Khosravi Bardia, Rouzrokh Pouria, Erickson Bradley J, Garner Hillary W, Wenger Doris E, Taunton Michael J, Wyles Cody C
Department of Orthopedic Surgery, Mayo Clinic, Rochester, MN, USA.
Department of Radiology, Mayo Clinic, Rochester, MN, USA.
Arthroplast Today. 2024 Sep 23;29:101503. doi: 10.1016/j.artd.2024.101503. eCollection 2024 Oct.
Discrepancies in medical data sets can perpetuate bias, especially when training deep learning models, potentially leading to biased outcomes in clinical applications. Understanding these biases is crucial for the development of equitable healthcare technologies. This study employs generative deep learning technology to explore and understand radiographic differences based on race among patients undergoing total hip arthroplasty.
Utilizing a large institutional registry, we retrospectively analyzed pelvic radiographs from total hip arthroplasty patients, characterized by demographics and image features. Denoising diffusion probabilistic models generated radiographs conditioned on demographic and imaging characteristics. Fréchet Inception Distance assessed the generated image quality, showing the diversity and realism of the generated images. Sixty transition videos were generated that showed transforming White pelvises to their closest African American counterparts and vice versa while controlling for patients' sex, age, and body mass index. Two expert surgeons and 2 radiologists carefully studied these videos to understand the systematic differences that are present in the 2 races' radiographs.
Our data set included 480,407 pelvic radiographs, with a predominance of White patients over African Americans. The generative denoising diffusion probabilistic model created high-quality images and reached an Fréchet Inception Distance of 6.8. Experts identified 6 characteristics differentiating races, including interacetabular distance, osteoarthritis degree, obturator foramina shape, femoral neck-shaft angle, pelvic ring shape, and femoral cortical thickness.
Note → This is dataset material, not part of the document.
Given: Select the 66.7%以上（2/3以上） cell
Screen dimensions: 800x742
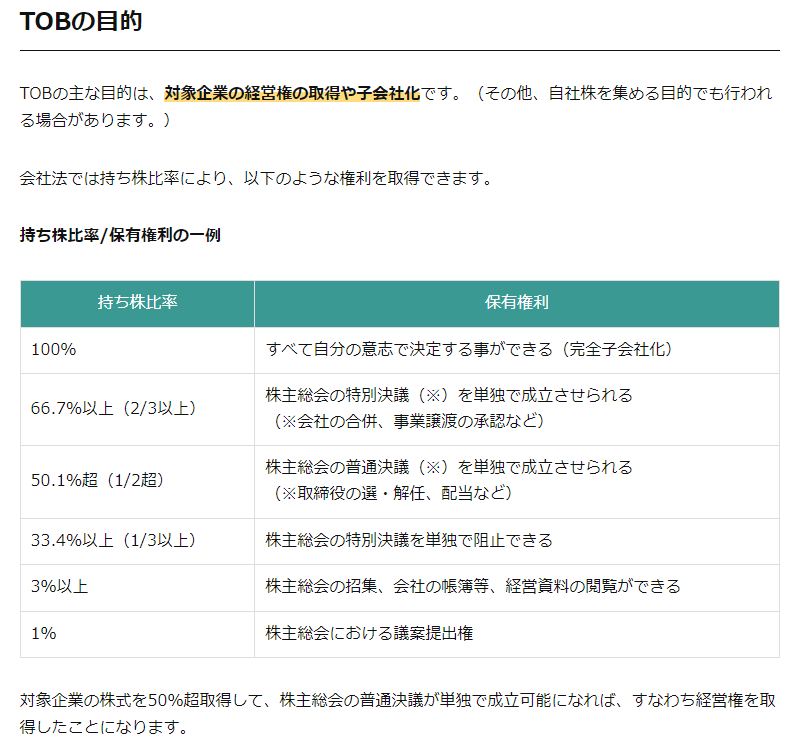Looking at the screenshot, I should (x=114, y=408).
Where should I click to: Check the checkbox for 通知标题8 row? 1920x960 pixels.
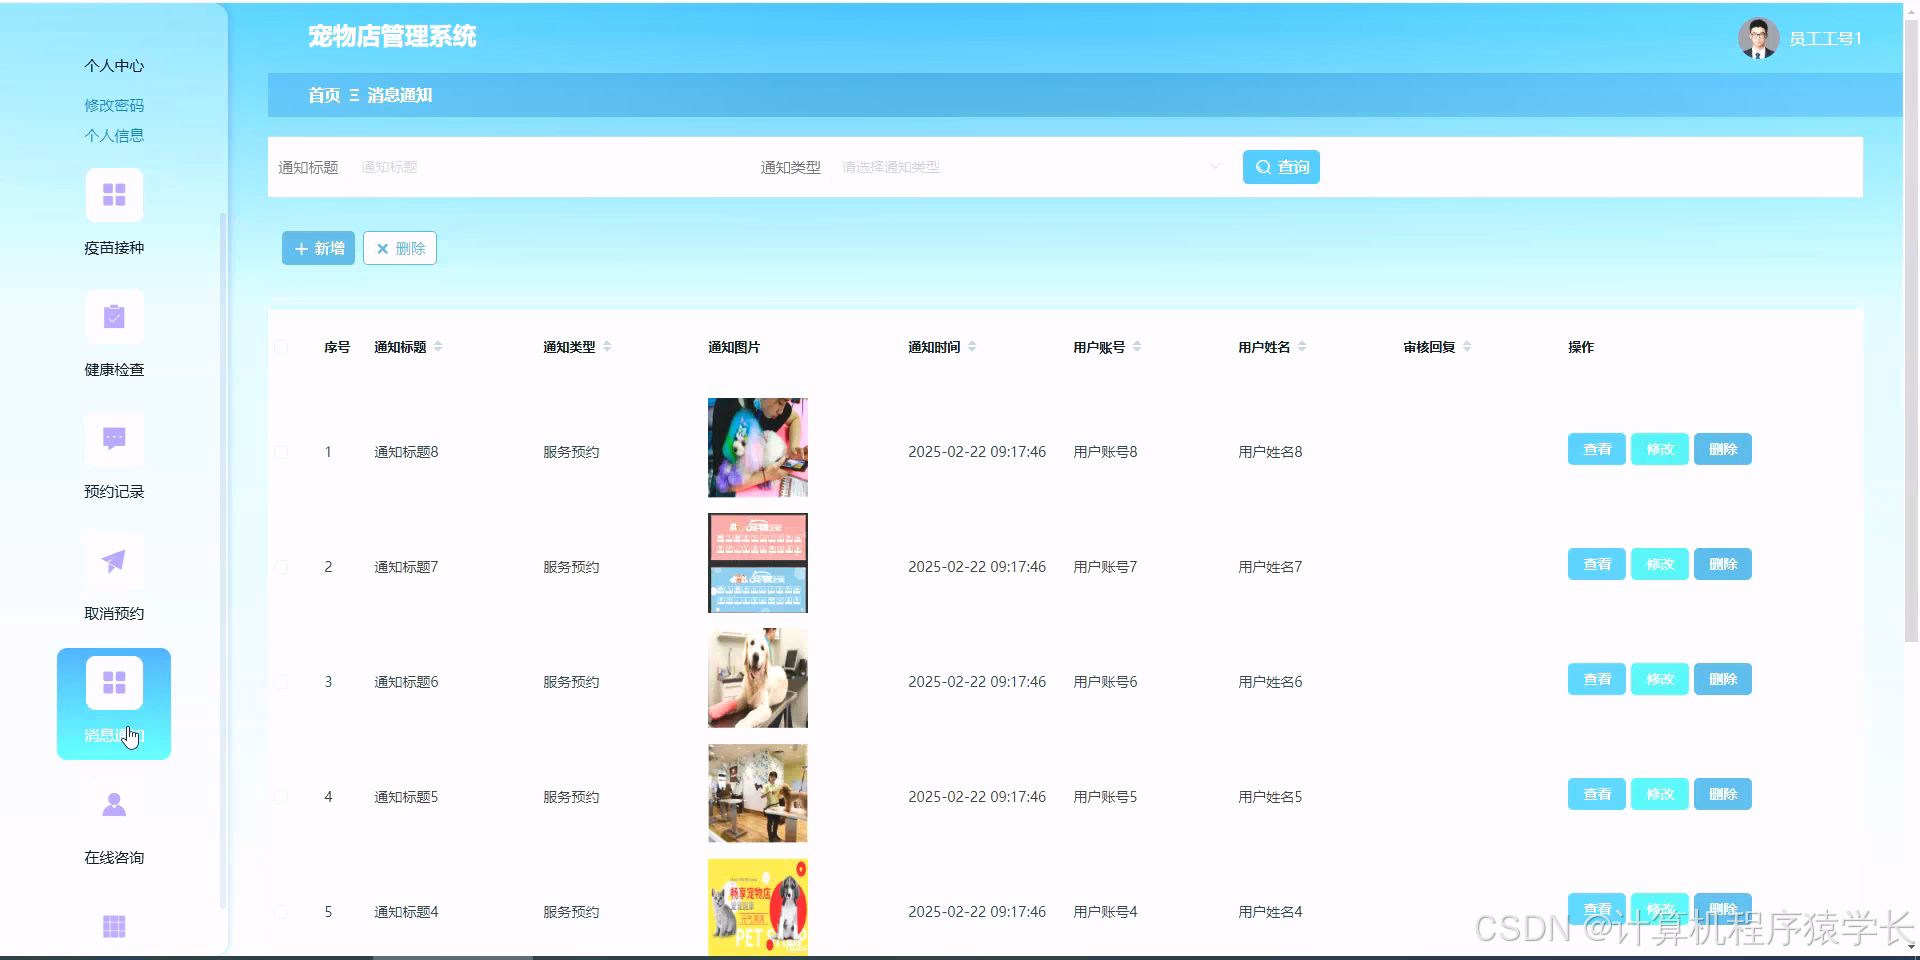281,451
This study demonstrates the potential of generative models for understanding disparities in medical imaging data sets. By visualizing race-based differences, this method aids in identifying bias in downstream tasks, fostering the development of fairer healthcare practices.
医疗数据集的差异会使偏差长期存在,尤其是在训练深度学习模型时,这可能导致临床应用中的结果出现偏差。了解这些偏差对于公平医疗技术的发展至关重要。本研究采用生成式深度学习技术,探索并理解全髋关节置换术患者基于种族的影像学差异。
利用一个大型机构登记处,我们回顾性分析了全髋关节置换术患者的骨盆X光片,以人口统计学和图像特征为特征。去噪扩散概率模型根据人口统计学和成像特征生成X光片。弗雷歇因ception距离评估生成图像的质量,显示生成图像的多样性和真实感。生成了60个过渡视频,展示了将白人骨盆转变为最接近的非裔美国人骨盆,反之亦然,同时控制患者的性别、年龄和体重指数。两名专家外科医生和两名放射科医生仔细研究了这些视频,以了解两个种族X光片中存在的系统差异。
我们的数据集包括480407张骨盆X光片,白人患者比非裔美国人占比更多。生成式去噪扩散概率模型创建了高质量图像,弗雷歇因ception距离达到6.8。专家们确定了6个区分种族的特征,包括髋臼间距离、骨关节炎程度、闭孔形状、股骨颈干角、骨盆环形状和股骨皮质厚度。
本研究证明了生成模型在理解医学影像数据集差异方面的潜力。通过可视化基于种族的差异,这种方法有助于识别下游任务中的偏差,促进更公平医疗实践的发展。